Towards a reefscape ecology: relating biomass and trophic structure of fish assemblages to habitat at Davies Reef, Australia

J. E. Arias-González1,*, T. J. Done2, C. A. Page2, A. Cheal2, S. Kininmonth2, J. R. Garza-Pérez1,3

1Laboratorio de Ecología de Ecosistemas de Arrecifes Coralinos, Departamento de Recursos del Mar, Centro de Investigación y de Estudios Avanzados del Instituto Politécnico Nacional, Unidad Mérida, Antigua Carretera a Progreso Km. 6, Mérida, Yucatán 97310, Mexico
2Australian Institute of Marine Science, PMB #3, Townsville MC, Queensland 4810, Australia
3Rosentiel School of Marine Science, 4600 Rickenbacker Cswy, Miami, Florida 33149, USA

ABSTRACT: The complex relationship between coral reef fish assemblages and reef habitats at Davies Reef, a middle-shelf reef in the Great Barrier Reef, Australia, was approached from a reefscape perspective. A reefscape merges the spatial patterns found in a reef with 3 ecological components: structure, function and change.
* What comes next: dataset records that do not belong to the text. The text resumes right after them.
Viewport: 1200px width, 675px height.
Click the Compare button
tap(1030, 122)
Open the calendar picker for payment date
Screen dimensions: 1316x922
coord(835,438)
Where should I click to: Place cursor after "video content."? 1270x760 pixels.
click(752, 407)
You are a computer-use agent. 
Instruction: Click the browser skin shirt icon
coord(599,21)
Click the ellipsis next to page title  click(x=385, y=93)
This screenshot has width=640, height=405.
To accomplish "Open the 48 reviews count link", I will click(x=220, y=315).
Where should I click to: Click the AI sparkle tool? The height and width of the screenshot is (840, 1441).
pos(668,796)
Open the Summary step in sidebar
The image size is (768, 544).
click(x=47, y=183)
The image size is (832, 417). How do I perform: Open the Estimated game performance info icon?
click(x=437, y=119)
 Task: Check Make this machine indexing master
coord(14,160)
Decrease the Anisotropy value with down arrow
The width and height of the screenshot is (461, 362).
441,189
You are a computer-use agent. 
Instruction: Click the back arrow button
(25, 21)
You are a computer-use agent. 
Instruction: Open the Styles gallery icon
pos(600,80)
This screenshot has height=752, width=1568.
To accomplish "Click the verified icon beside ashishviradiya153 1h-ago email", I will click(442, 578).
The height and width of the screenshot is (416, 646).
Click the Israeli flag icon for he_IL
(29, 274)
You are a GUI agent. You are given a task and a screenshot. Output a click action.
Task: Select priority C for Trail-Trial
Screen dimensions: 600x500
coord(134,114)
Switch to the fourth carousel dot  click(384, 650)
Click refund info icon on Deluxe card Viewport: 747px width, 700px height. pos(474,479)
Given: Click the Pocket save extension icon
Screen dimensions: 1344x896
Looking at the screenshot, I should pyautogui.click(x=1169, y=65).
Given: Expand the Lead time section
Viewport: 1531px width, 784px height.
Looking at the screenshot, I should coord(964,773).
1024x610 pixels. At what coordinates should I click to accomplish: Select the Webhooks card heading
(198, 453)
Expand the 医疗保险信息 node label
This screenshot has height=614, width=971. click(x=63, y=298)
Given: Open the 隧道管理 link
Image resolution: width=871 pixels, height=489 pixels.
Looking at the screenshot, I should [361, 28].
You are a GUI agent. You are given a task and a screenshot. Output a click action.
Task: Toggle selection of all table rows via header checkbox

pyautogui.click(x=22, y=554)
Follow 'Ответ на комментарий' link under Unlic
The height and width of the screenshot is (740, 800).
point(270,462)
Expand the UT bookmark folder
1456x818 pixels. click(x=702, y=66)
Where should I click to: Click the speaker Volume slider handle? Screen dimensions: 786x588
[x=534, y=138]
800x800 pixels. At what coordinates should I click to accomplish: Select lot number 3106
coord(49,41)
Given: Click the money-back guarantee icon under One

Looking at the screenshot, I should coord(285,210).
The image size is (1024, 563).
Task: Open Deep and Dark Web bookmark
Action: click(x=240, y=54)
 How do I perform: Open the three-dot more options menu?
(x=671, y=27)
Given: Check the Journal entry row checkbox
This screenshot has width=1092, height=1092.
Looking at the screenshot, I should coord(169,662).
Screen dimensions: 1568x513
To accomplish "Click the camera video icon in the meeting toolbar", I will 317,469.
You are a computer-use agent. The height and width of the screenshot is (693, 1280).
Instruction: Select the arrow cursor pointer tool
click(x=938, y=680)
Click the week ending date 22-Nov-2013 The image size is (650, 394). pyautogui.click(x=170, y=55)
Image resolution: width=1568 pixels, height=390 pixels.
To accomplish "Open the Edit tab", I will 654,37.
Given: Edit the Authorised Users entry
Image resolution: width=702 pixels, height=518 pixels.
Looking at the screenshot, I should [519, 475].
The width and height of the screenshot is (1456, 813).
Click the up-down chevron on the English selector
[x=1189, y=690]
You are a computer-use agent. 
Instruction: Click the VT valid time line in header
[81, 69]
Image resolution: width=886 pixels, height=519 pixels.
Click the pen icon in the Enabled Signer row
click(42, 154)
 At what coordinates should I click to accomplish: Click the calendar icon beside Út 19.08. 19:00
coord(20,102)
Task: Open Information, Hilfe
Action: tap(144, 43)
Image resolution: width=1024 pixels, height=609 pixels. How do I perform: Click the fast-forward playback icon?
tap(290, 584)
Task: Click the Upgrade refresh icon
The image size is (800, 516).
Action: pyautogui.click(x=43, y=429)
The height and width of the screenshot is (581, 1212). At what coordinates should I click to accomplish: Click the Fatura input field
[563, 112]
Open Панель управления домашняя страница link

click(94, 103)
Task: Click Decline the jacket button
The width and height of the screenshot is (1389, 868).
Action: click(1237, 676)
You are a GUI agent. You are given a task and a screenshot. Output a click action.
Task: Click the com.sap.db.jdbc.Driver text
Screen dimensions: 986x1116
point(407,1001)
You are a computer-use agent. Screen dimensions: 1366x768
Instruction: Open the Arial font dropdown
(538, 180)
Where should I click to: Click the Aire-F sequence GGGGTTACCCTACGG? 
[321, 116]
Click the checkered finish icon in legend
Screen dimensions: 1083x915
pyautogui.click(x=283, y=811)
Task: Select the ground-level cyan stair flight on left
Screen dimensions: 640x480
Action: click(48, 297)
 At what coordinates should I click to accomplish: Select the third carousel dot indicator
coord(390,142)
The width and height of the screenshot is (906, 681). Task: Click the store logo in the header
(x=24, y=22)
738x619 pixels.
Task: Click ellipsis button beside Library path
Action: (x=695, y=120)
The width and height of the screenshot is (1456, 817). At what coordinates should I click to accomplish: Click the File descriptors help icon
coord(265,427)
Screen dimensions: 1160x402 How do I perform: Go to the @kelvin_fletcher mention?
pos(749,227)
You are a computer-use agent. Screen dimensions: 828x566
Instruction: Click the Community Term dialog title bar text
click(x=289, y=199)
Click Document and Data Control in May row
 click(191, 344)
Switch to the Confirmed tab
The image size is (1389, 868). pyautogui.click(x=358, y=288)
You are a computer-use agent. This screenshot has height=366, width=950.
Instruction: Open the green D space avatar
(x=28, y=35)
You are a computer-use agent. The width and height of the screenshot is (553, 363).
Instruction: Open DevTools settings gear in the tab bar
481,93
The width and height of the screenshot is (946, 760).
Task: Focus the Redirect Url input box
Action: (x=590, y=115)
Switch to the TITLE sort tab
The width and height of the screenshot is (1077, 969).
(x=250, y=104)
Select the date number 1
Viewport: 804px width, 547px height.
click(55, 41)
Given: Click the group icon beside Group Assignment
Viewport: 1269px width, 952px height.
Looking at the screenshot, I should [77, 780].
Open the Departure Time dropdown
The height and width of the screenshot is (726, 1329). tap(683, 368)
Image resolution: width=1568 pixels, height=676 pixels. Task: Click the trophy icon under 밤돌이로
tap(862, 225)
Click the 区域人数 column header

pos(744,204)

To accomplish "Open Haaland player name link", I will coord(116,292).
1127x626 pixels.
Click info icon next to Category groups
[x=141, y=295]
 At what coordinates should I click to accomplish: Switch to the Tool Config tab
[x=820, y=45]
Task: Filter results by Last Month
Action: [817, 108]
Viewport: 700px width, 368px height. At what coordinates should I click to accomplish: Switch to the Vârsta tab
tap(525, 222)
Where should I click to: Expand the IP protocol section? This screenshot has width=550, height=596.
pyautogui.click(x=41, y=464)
The main objective of this study was to explore the relationship between function (biomass and trophic structure of fish assemblages) and structure (reef habitat) within a reef. Three reef fish groups were defined using multi-dimensional scaling, and their similarity was evaluated using SIMPER analysis. From the benthic surveys conducted at the same sites we defined 3 reefscapes: A–‘encrusting non-Acropora’, B–‘Acropora’ and C–‘low density massive non-Acropora’. Reefscape A was characterised by maximum fish species richness and biomass, while maximum fish diversity was found in Reefscape B. Reefscape C had the minimum values of fish biomass. The relationship between fish groups (using biomass as a proxy) and habitat was explored using redundancy analysis, which was also used to identify significant fish species within each reefscape. The relationship between the trophic structure (guilds) and habitat was explored using the 4th corner analysis, and this analysis revealed that substratum types differed in terms of their utility as proxies for associated fish species and trophic guilds. The present study stresses the importance of within-reef variability as a determinant of composition and relative abundance of local reef fish assemblages. It also suggests that, while loss or change of habitat structure (i.e. coral cover or change in the dominant coral type) could reduce species richness and biomass, some of the habitat features to which fishes cue are probably coarser geomorphological and environmental zones.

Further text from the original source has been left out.